Brussels, Belgium
July 13, 2026
Euroseeds welcomes the European Commission’s decision to exclude soybean seeds for sowing from the scope of the EU Deforestation Regulation (EUDR), through the Delegated Act adopted on 13 July 2026 amending Annex I of the Regulation. The change provides an important clarification for the European seed and plant breeding sector and reflects the specific nature of the seed value chain.
Euroseeds has strongly advocated for the exclusion of soybean seeds for sowing from the EUDR, consistently highlighting that certified soybean seed belongs to a distinct, highly regulated and traceable value chain that does not drive deforestation or land-use change.
Applying EUDR due diligence requirements to soybean seed for sowing would have created disproportionate administrative burdens for seed companies and breeders, while offering little additional contribution to the Regulation’s environmental objectives. Euroseeds also warned that such requirements could restrict access to breeding material, hamper innovation and undermine efforts to strengthen European plant protein production.
Beyond the direct benefits for the seed and plant breeding sector, this decision underlines the importance of meaningful, well-informed differentiation in policymaking. Achieving the EU’s environmental and sustainability objectives requires regulatory measures that are targeted at activities genuinely associated with deforestation risks. Applying the same requirements to sectors that do not contribute to deforestation, such as soybean breeding and seed production, would create unnecessary burdens without delivering additional environmental benefits. Recognising these distinctions helps ensure that policy measures remain effective, proportionate and aligned with their intended objectives.

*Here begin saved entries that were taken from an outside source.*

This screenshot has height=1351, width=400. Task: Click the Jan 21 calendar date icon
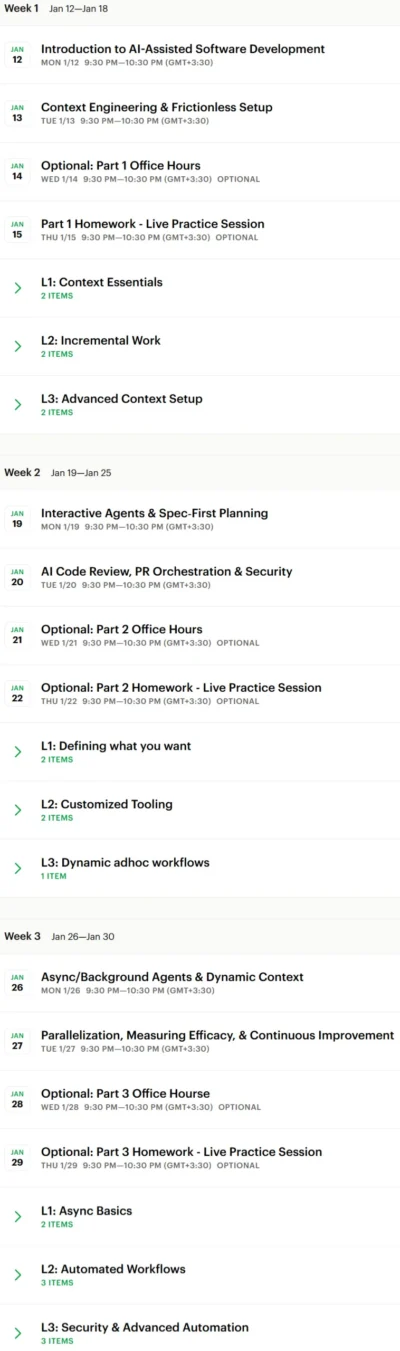point(17,635)
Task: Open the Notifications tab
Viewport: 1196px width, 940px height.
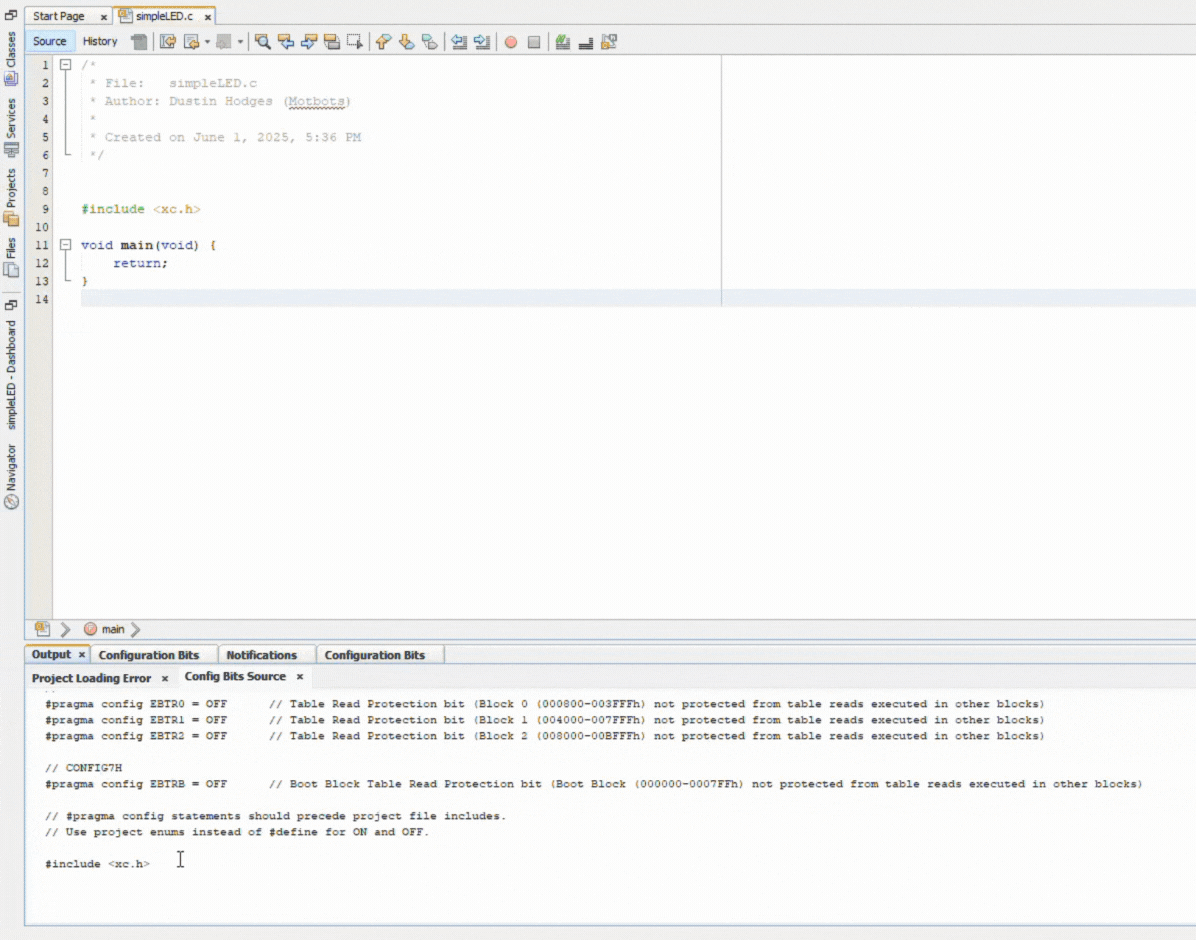Action: click(x=261, y=655)
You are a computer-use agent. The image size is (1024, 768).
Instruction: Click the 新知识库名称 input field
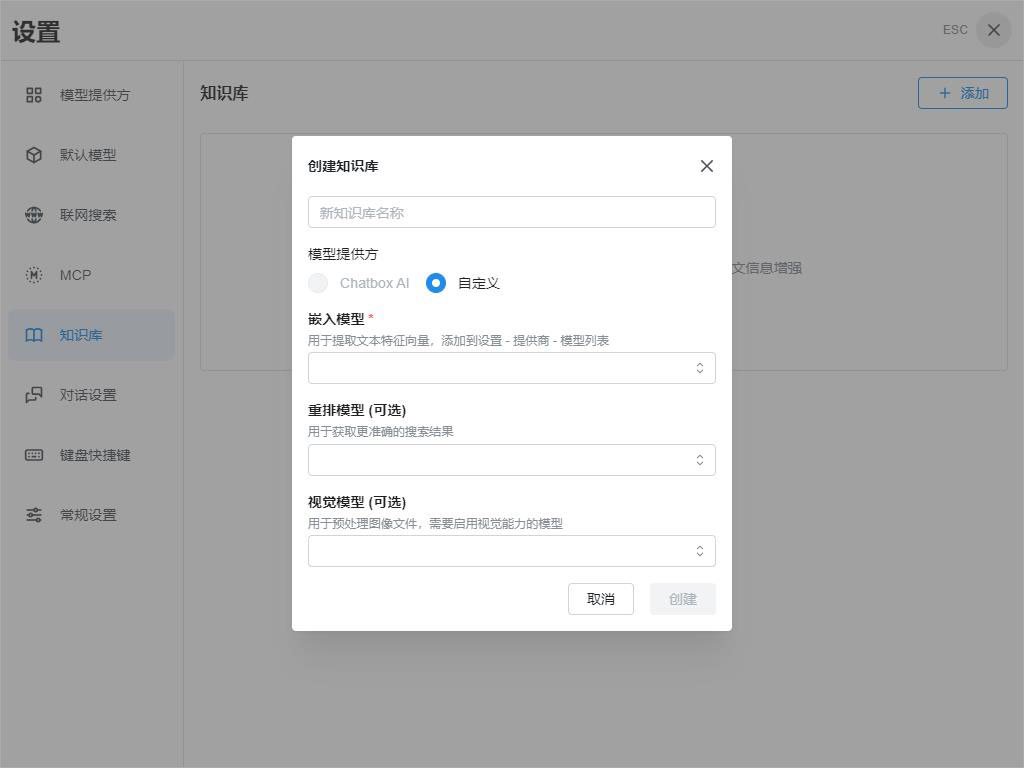(511, 212)
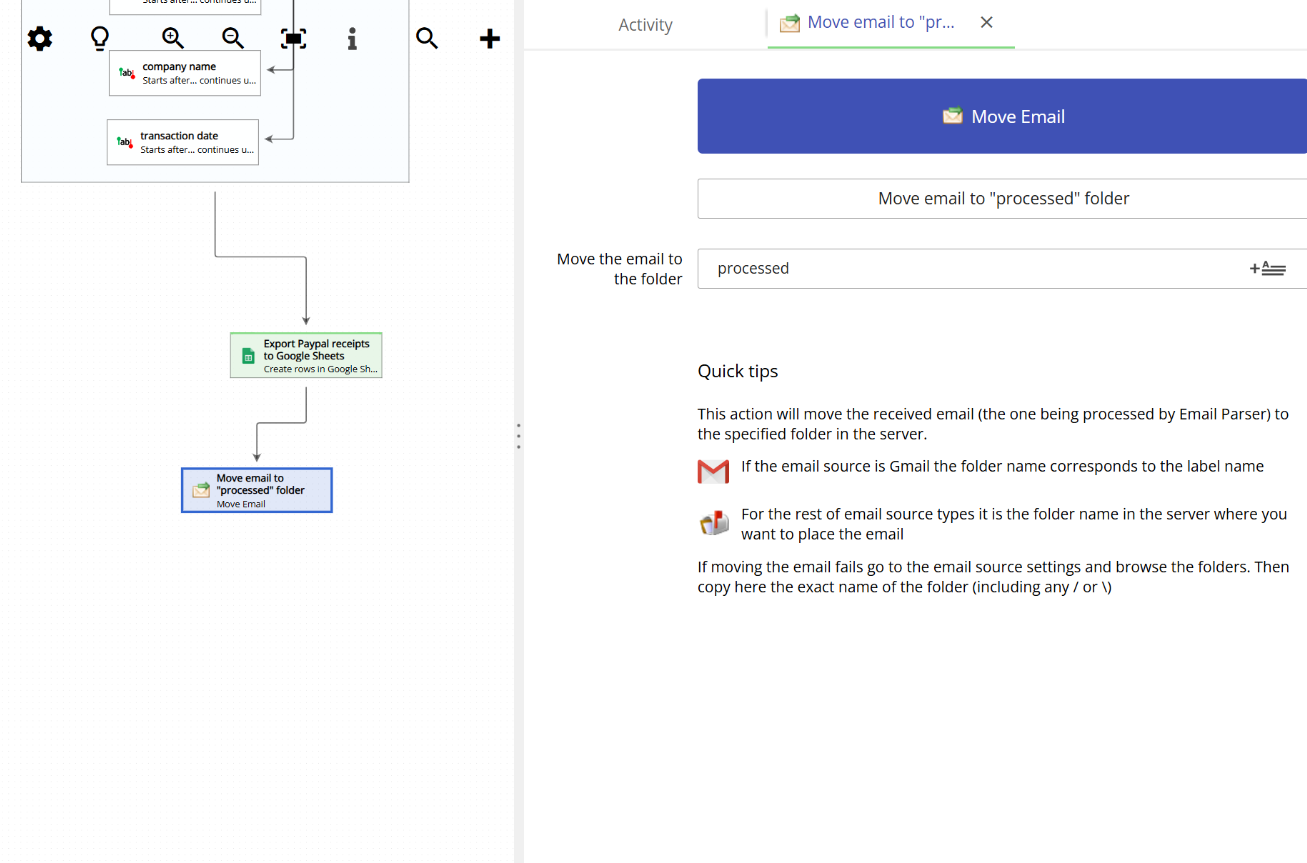Click the processed folder name input
Image resolution: width=1307 pixels, height=863 pixels.
point(950,268)
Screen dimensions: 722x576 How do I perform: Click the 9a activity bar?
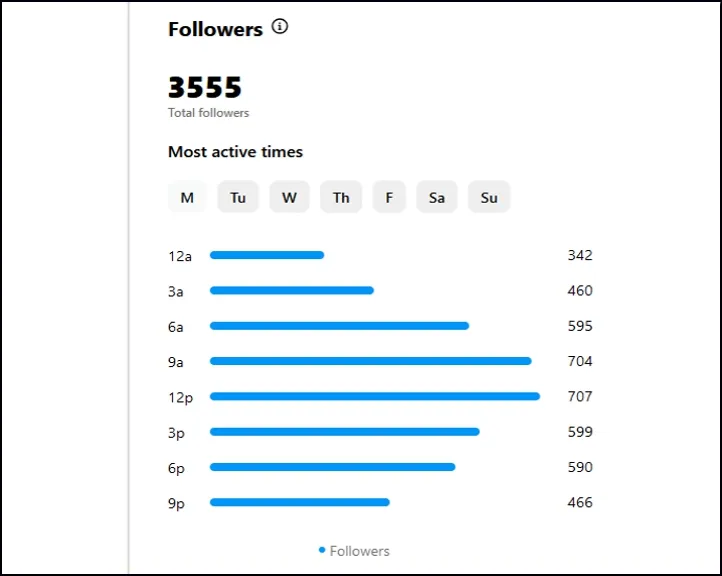click(371, 361)
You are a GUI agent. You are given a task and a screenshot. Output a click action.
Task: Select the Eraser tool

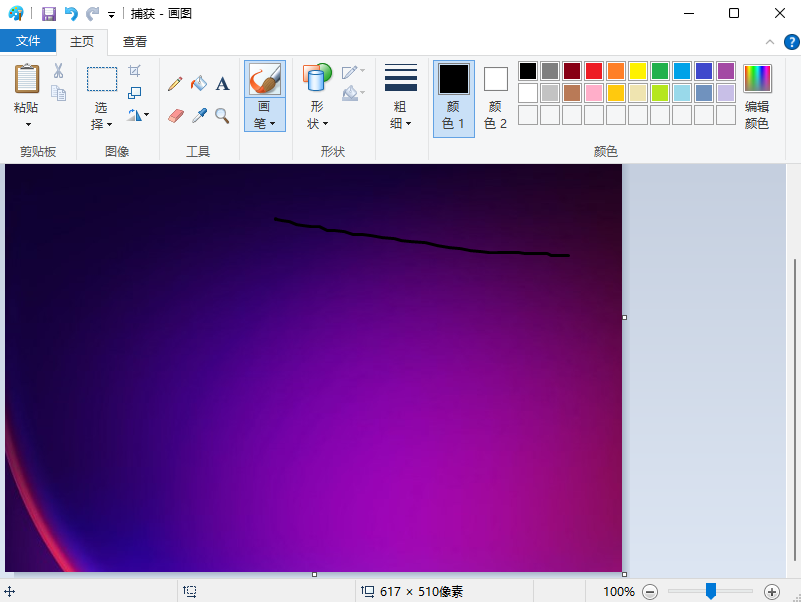coord(174,115)
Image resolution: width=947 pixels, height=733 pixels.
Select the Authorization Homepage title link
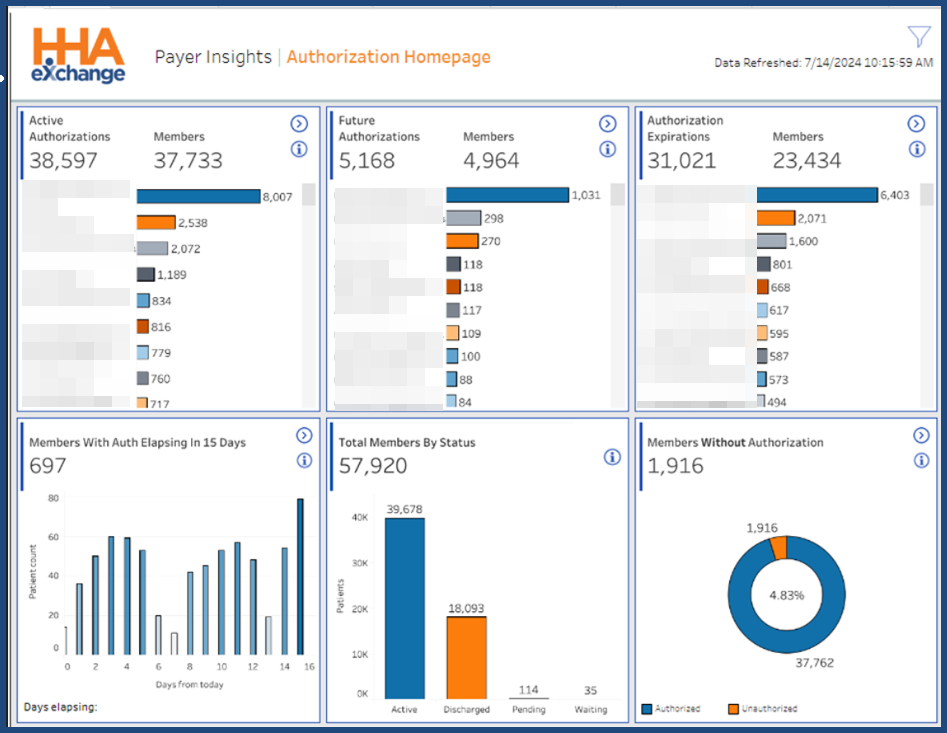coord(388,57)
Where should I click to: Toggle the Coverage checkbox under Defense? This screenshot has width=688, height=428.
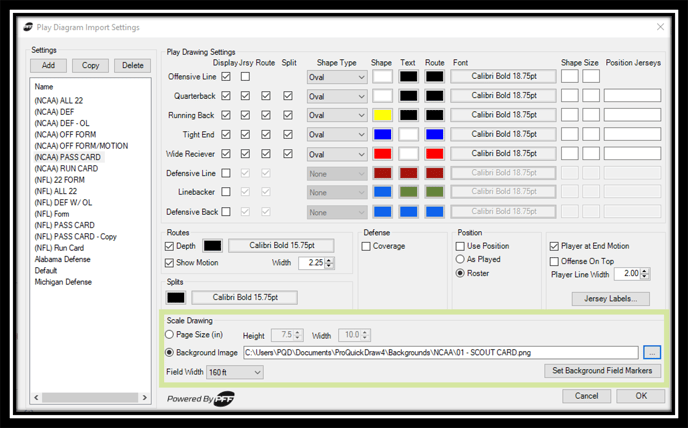[366, 246]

This outcome provides greater legal certainty for seed companies and plant breeders while ensuring that the EUDR remains focused on products genuinely linked to deforestation risks. Euroseeds views this as a positive example of evidence-based policymaking that combines environmental ambition with proportionality, supporting innovation, competitiveness and strategic autonomy in European agriculture while keeping regulatory efforts focused where they can deliver the greatest impact.